ACTIVITY: From the records, pick out and copy each line containing "computer".
= = = = =
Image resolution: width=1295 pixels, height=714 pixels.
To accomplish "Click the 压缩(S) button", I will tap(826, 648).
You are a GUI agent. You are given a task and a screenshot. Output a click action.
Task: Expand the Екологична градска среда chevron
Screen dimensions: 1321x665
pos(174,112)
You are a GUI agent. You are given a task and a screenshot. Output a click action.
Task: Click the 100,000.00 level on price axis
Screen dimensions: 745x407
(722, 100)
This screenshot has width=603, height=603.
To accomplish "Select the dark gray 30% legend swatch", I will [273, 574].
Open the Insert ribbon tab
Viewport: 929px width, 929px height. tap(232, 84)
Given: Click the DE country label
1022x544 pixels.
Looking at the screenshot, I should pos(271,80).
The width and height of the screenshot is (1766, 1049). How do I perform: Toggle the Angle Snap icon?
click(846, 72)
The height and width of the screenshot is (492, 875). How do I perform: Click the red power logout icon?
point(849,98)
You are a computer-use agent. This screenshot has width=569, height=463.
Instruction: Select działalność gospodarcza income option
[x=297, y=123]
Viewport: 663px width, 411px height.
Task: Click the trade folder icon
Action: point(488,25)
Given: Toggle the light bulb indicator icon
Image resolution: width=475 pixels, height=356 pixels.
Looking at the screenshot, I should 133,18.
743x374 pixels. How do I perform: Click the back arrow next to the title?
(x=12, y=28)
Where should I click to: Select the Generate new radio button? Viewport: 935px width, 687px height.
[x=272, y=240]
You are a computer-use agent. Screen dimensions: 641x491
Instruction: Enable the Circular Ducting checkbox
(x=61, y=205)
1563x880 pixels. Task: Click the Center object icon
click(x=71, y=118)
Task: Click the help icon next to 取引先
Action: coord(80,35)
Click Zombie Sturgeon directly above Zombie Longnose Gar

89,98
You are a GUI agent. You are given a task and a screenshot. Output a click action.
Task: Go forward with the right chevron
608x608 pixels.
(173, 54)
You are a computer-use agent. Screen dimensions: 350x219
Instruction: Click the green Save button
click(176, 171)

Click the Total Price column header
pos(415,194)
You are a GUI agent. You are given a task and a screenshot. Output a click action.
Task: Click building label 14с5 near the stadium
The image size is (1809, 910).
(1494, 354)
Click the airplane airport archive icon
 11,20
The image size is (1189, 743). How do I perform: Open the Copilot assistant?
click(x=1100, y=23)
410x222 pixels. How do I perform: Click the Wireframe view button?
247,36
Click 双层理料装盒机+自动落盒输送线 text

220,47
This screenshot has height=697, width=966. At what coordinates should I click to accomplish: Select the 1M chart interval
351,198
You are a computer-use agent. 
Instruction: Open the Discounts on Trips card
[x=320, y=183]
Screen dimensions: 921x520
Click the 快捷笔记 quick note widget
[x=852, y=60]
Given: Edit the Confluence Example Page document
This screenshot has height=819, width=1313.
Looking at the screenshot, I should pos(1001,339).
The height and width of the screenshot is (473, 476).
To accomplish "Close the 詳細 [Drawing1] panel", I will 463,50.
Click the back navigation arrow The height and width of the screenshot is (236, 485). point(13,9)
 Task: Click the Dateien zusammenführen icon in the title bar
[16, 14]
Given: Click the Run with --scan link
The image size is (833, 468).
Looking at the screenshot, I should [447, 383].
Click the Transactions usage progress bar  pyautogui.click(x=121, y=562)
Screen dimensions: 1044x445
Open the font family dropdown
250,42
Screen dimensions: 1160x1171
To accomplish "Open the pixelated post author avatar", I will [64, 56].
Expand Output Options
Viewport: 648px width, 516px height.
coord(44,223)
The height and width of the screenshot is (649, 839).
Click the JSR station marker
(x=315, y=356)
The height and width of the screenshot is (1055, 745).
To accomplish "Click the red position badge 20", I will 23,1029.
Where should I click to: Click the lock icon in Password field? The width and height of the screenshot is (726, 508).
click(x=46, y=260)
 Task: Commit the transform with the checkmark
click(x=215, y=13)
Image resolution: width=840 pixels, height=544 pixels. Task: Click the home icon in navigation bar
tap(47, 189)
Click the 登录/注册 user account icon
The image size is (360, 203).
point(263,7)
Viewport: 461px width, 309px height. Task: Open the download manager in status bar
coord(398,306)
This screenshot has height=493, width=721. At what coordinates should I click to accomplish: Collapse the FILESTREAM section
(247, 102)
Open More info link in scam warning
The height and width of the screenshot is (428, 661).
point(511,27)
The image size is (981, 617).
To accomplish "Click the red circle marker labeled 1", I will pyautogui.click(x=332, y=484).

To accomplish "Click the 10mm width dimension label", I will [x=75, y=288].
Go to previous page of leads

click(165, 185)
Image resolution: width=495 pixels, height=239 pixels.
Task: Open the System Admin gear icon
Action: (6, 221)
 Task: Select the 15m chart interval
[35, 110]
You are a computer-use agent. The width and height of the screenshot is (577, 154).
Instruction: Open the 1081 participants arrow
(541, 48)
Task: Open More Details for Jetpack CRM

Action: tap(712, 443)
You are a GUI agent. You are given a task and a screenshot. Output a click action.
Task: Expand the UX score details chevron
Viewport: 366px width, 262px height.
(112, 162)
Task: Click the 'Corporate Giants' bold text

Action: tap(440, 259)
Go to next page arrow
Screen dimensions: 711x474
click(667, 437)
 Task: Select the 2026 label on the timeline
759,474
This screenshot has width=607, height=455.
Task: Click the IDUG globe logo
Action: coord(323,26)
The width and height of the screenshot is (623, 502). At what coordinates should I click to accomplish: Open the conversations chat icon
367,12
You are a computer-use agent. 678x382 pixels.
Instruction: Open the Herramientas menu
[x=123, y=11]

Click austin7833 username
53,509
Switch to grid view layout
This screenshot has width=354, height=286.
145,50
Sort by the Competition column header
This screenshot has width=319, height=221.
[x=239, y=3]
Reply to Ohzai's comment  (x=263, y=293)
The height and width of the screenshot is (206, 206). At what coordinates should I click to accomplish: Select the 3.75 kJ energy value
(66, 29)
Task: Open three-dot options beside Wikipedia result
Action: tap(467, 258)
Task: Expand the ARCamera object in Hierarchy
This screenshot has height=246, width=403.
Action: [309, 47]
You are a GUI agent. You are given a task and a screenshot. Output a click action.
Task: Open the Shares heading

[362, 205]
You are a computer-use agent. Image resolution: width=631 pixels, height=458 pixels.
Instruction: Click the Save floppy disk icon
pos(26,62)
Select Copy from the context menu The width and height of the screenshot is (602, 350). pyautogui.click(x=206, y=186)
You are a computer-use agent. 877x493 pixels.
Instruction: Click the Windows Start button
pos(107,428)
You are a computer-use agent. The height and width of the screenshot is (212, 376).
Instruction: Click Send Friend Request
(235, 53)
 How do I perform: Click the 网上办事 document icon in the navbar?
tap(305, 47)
= = = = =
EXERCISE SOLUTION:
You are a computer-use agent. This screenshot has width=569, height=463.
You are a computer-use agent. Screen dimensions: 641x491
You are a computer-use agent. Screen dimensions: 350x219
You are a computer-use agent. 
You are a computer-use agent. The width and height of the screenshot is (577, 154).
You are a computer-use agent. 678x382 pixels.
You are a computer-use agent. Image resolution: width=631 pixels, height=458 pixels.
You are a computer-use agent. 877x493 pixels.
You are a computer-use agent. The height and width of the screenshot is (212, 376).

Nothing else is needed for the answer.